Im Moment bin ich soweit, dass eine PDF-Datei erzeugt und direkt im Browser angezeigt wird.


----------



## turtle (27. Jan 2014)

> Wie kann ich es im Servlet umsetzen, damit der User den Speicherort bestimmen kann


Das verstehe ich nicht.

Du weisst schon das User=ClientLand und ein Servlet=Serverland zwei verschiedene Dinge, oftmals auf verschiedenen Rechnern, sind?

Warum sollte ein User einen Pfad angeben, der auf dem Server (wahrscheinlich) ungültig ist?

Aber wie ich schon sagte. Ich verstehe es nicht.


----------



## white.apple (27. Jan 2014)

Wahrscheinlich habe ich mich falsch ausgedruckt. Wenn ich eine PDF-Datei erzeuge, bekomme ich (je nach Browser) ein Dialogfenster, indem ich auswählen kann, wo ich die erzeugte Datei lokal abspeichern möchte. Ich möchte aber mehrere PDFs erzeugen und sie sollen alle in einem von User ausgewählten Verzeichnis landen. Gibt es eine Möglichkeit, das gewünschte Verzeichnis nur einmal anzugeben?


----------



## turtle (27. Jan 2014)

Ich vermute das dies schwierig wird.

Normalerweise arbeitet ein Servlet ja nach dem Prinzip ein Request /eine Response. 

Hier aber möchtest du eigentlich eine Anfrage schicken, aber mehrere Antworten (Dateien) bekommen.
Dies KANN vielleicht mit dem MIME-Typ multipart/mixed gehen, habe das aber noch nie versucht.

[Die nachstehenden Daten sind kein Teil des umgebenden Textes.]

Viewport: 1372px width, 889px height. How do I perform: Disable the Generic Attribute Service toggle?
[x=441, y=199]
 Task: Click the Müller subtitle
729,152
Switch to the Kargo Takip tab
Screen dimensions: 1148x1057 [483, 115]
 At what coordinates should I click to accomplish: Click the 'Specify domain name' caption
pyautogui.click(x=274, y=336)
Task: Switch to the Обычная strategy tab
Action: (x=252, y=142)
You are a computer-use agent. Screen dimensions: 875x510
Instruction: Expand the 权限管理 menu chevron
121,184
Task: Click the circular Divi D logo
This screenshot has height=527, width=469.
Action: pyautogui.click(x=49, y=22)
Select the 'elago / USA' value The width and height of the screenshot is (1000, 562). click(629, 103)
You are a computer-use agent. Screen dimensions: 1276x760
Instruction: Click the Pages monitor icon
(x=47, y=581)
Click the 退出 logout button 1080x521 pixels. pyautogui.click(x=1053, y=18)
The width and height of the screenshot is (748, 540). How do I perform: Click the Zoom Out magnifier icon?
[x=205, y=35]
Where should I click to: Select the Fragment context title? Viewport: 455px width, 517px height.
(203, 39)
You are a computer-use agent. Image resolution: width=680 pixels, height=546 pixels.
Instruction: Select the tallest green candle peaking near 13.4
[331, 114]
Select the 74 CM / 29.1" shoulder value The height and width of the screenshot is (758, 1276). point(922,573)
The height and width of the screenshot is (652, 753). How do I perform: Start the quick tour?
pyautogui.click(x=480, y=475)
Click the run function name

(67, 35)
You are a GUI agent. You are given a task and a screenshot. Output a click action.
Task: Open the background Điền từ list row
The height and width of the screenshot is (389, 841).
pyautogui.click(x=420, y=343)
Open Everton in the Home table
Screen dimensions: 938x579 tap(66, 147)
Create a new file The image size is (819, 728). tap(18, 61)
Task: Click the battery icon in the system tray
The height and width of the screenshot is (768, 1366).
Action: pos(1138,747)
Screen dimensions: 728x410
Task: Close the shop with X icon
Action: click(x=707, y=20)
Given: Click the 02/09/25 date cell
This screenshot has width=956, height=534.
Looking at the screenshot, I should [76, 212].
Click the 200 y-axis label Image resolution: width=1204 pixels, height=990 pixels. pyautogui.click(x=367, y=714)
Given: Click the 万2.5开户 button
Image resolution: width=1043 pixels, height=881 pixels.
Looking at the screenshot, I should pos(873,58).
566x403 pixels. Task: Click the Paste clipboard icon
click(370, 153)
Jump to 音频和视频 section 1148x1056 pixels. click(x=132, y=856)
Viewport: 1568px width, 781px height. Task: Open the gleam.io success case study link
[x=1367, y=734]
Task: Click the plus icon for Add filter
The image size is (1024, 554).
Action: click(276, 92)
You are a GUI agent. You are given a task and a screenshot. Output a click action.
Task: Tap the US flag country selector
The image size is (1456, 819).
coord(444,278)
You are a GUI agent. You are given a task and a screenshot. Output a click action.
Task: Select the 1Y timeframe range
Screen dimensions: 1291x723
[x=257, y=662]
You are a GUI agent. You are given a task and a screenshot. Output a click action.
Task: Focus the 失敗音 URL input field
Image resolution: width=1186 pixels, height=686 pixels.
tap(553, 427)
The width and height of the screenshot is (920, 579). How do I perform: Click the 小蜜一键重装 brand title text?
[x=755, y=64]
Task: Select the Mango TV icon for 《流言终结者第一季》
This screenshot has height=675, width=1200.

Was auf jeden Fall gehen wird, ist eine Antwort zu schicken, die einen Container mit den darin enthaltenen Dateien enthält. Beispielsweise könnte das Servlet alle PDF-Dateien in eine Zip-Datei packen und diese zum Browser zurückschicken. Dafür zeigt der Browser wieder eine Dialogbox an, wohin du die Datei speichern möchtest. Bleibt der Rest, wie mit der Zip-Datei auf dem Client umgegangen werden soll.

Vielleicht geht letzteres sogar integriert im Browser (als Javascript)?


----------



## white.apple (28. Jan 2014)

Hallo Turtle, danke für Deine Hinweise. Ich habe gestern viel über "multiple response" gelesen und bin auch auf die Idee mit der Zip-Datei gekommen. Ich werde es ausprobieren!


----------